#### Try it:
Could you show each line of the records that contains the word "size"?

━━━━━━━━━━

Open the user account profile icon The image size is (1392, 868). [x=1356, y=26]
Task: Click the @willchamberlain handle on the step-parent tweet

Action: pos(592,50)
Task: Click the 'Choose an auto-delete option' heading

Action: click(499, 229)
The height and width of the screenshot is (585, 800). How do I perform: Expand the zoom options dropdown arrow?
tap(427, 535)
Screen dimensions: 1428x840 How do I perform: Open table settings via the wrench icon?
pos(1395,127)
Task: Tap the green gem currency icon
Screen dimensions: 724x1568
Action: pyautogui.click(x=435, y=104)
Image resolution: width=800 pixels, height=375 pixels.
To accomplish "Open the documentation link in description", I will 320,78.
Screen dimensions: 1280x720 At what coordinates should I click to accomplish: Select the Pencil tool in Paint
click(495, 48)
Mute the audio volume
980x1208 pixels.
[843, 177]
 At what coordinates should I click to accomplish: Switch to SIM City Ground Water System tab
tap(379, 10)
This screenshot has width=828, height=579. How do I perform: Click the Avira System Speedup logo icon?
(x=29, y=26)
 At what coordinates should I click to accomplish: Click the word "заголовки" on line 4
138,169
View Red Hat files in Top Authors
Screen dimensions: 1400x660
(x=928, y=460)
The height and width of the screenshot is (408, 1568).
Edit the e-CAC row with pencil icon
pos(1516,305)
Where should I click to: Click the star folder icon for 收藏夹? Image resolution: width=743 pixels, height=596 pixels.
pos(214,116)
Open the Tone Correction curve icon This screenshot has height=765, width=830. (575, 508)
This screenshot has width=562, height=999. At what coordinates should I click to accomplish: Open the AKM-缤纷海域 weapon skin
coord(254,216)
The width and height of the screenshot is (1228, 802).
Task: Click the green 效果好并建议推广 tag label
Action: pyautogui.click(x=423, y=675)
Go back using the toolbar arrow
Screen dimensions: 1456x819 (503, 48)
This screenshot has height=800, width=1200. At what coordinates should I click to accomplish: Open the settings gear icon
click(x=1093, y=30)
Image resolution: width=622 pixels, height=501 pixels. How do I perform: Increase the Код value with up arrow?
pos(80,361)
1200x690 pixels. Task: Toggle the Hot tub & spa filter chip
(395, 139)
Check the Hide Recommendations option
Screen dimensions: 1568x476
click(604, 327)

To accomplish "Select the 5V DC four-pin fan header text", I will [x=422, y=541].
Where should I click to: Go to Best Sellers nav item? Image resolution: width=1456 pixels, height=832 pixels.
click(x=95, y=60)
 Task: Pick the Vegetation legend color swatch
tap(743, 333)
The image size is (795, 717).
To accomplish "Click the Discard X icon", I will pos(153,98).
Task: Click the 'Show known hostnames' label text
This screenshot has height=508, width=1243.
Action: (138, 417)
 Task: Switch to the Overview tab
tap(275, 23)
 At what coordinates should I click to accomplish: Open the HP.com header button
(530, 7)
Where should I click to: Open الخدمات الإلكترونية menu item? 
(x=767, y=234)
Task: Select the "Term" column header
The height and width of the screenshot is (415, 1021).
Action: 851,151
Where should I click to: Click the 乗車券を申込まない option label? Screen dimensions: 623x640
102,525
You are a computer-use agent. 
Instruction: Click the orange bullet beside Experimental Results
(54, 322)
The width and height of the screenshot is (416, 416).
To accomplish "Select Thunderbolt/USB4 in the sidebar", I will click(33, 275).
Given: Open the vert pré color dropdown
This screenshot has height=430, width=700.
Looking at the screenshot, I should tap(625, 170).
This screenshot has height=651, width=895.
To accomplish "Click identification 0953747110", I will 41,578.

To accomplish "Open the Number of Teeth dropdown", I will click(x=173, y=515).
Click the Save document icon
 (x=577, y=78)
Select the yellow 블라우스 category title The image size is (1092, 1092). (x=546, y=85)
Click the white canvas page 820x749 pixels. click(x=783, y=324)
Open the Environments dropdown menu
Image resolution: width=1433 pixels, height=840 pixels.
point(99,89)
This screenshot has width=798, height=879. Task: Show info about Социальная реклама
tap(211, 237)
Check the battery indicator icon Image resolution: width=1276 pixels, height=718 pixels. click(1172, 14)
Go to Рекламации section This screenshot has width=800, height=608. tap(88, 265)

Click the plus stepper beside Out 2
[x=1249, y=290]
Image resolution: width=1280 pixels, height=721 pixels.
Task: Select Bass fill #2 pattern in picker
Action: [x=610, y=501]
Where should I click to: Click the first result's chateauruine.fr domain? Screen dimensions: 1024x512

━━━━━━━━━━

#### Solution for this exercise:
Open the user account profile icon The image size is (1392, 868). [x=1356, y=26]
The image size is (795, 717).
Select the yellow 블라우스 category title The image size is (1092, 1092). (x=546, y=85)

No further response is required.